(Beginning of Data for this exercise)
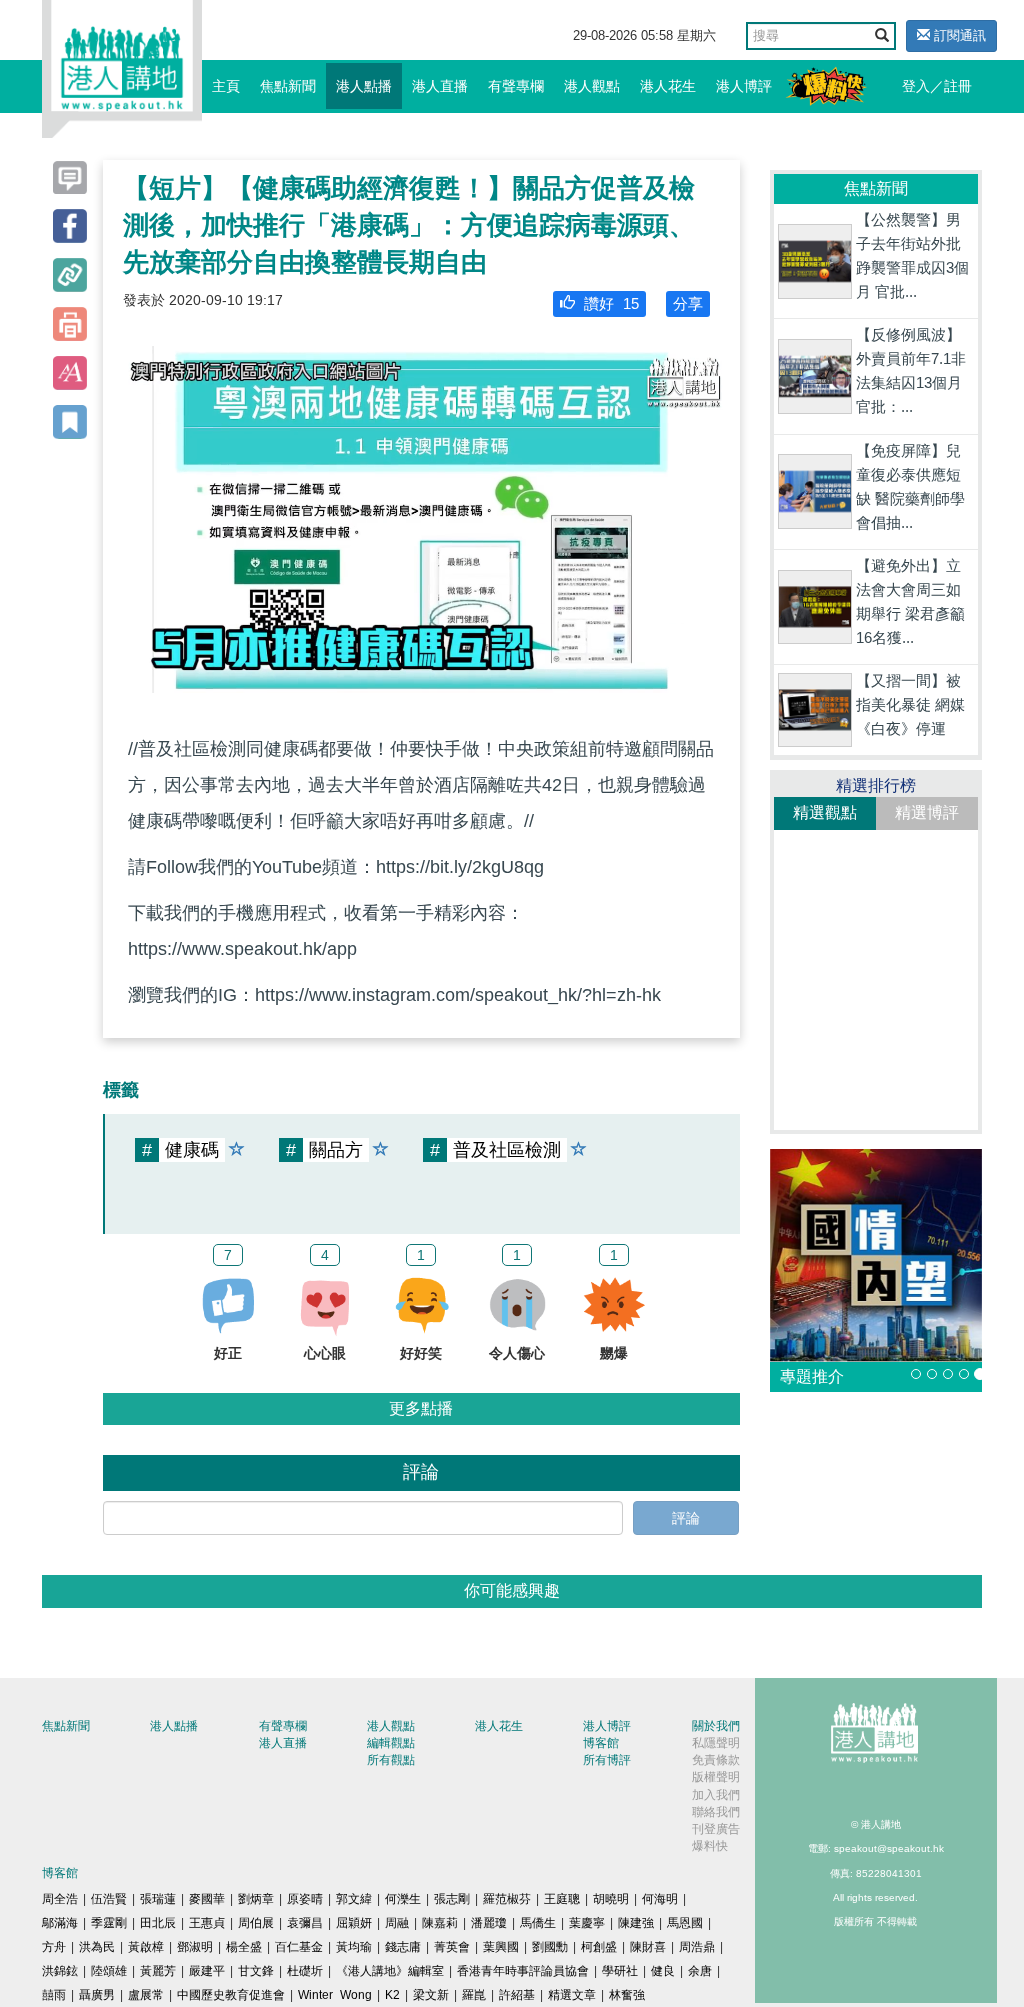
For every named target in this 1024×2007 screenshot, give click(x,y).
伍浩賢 (109, 1899)
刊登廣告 (716, 1829)
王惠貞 (207, 1923)
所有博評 (607, 1760)
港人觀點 (592, 86)
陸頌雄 (109, 1971)
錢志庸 (403, 1947)
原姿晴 (305, 1899)
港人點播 (364, 86)
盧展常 (146, 1995)
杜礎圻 (305, 1971)
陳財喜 (648, 1947)
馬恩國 (685, 1923)
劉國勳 (550, 1947)
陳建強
(End of Data for this exercise)
Repeat the whole listing above word for word, but keep any picture out of it.

For every named target in this 1024×2007 screenshot, give click(x,y).
伍浩賢 (109, 1899)
刊登廣告 (716, 1829)
王惠貞 (207, 1923)
所有博評 (607, 1760)
港人觀點 (592, 86)
陸頌雄 (109, 1971)
錢志庸 (403, 1947)
原姿晴 (305, 1899)
港人點播 (364, 86)
盧展常 (146, 1995)
杜礎圻 (305, 1971)
陳財喜 (648, 1947)
馬恩國 (685, 1923)
劉國勳 (550, 1947)
陳建強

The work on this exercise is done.